Barbados similarly draws tourists to its shores to experience similar vistas orchestrated by English settlers. Both former plantation societies became wealthy through enslavement, toil, and oppression of enslaved Africans. Sugar cane in Barbados and rice in South Carolina were the profitable crops that enabled productive economies that yielded great wealth for developing colonies. Trade and the transference of goods and products set the then-known world on a new developmental path leading to the industrial era. As a result, one historian dubbed the system set up by English settlers in Barbados - the Barbados Model - branding the island in the annals of British colonial history.

 

Many former British colonies adapted this transportable model from Barbados. History recorded the names and families of those who journeyed to other places in the Americas. As a result, similar themes and threads of governance are recognizable wherever they were employed.

 

The Barbados model is still a functional framework used in many former European colonies. But the antiquated model requires an upgrade - a reframing and retooling of obsolete applications for today's consumers of history, heritage, and culture. First, one must understand how the old model functioned and connected the old-world order to repurpose the Barbados model.

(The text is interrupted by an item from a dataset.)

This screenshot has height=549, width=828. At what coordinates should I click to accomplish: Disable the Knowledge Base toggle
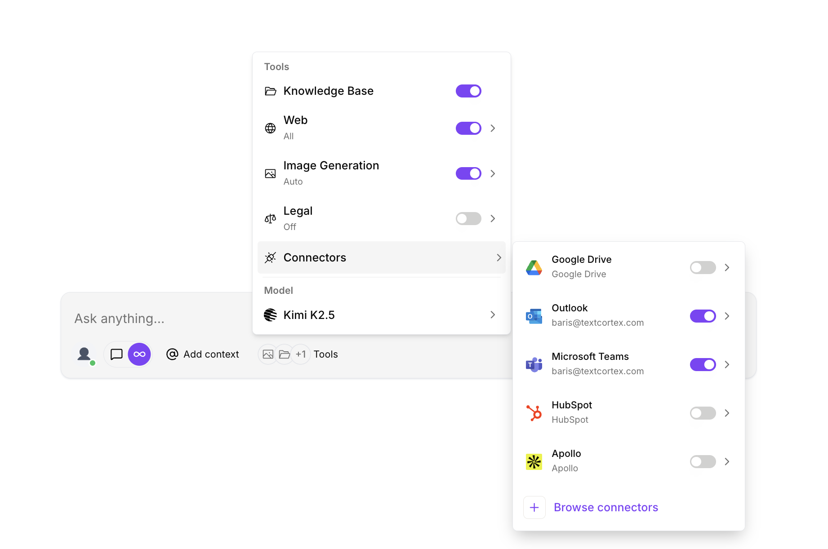tap(468, 91)

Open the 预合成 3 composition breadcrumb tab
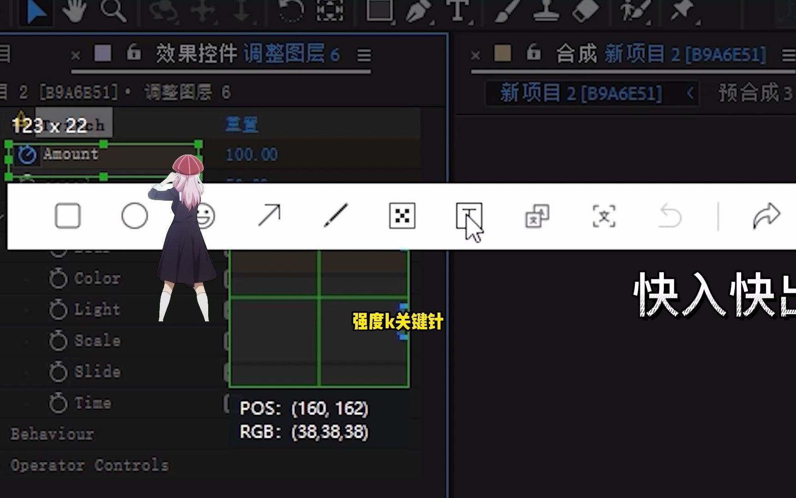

The Barbados model linked the operations of each colony and the entire English global enterprise of that period.  The British architects of this model constructed it to be restrictive and constrictive for enslaved Africans who were both laborers and collateral.

 

Barbados became a republic on November 30, 2021, formally ending vestiges of colonial rule and domination. Trade was dominant in the original Barbados model. It connected the world by transporting goods, commodities, capital, and wealth through port cities. Bridgetown, Barbados, and Charleston, South Carolina, were two of those crucial ports in the Americas with Black majority populations.  Barbados’ Black majority Barbadians are the progeny of enslaved ancestors brought to the island. Descendants must be engaged in knowing, reassessing, and retrofitting obsolete tools of enterprise and commerce to benefit this generation left bankrupt and bereft of resources for sustainability on various levels.

 

Barbados was the laboratory or workshop where the model was conceived and constructed - then tested and tried on the 166 square miles of dry land - dirt -.ground, before export to other places.  The island thrust up from the Atlantic and Caribbean plates - the first landmass between Africa's West Coast and the Americas became pivotal in the history of the Americas.  It became the custodian and steward of vital evidence of that defining period of world history which continues to engage educators of every discipline.

 

Scholars have researched and well-documented colonial history and propagated it through the centuries worldwide. Yet, contemporary scholars show vacuous spaces in that recorded history. Omitted, misrepresented, or misappropriated parts of colonial history must complement the historical record. Barbados understands and accepts its role as a new republic and accepts the challenges of retrofitting the obsolete model for present-day functionality and present and future generations of its people.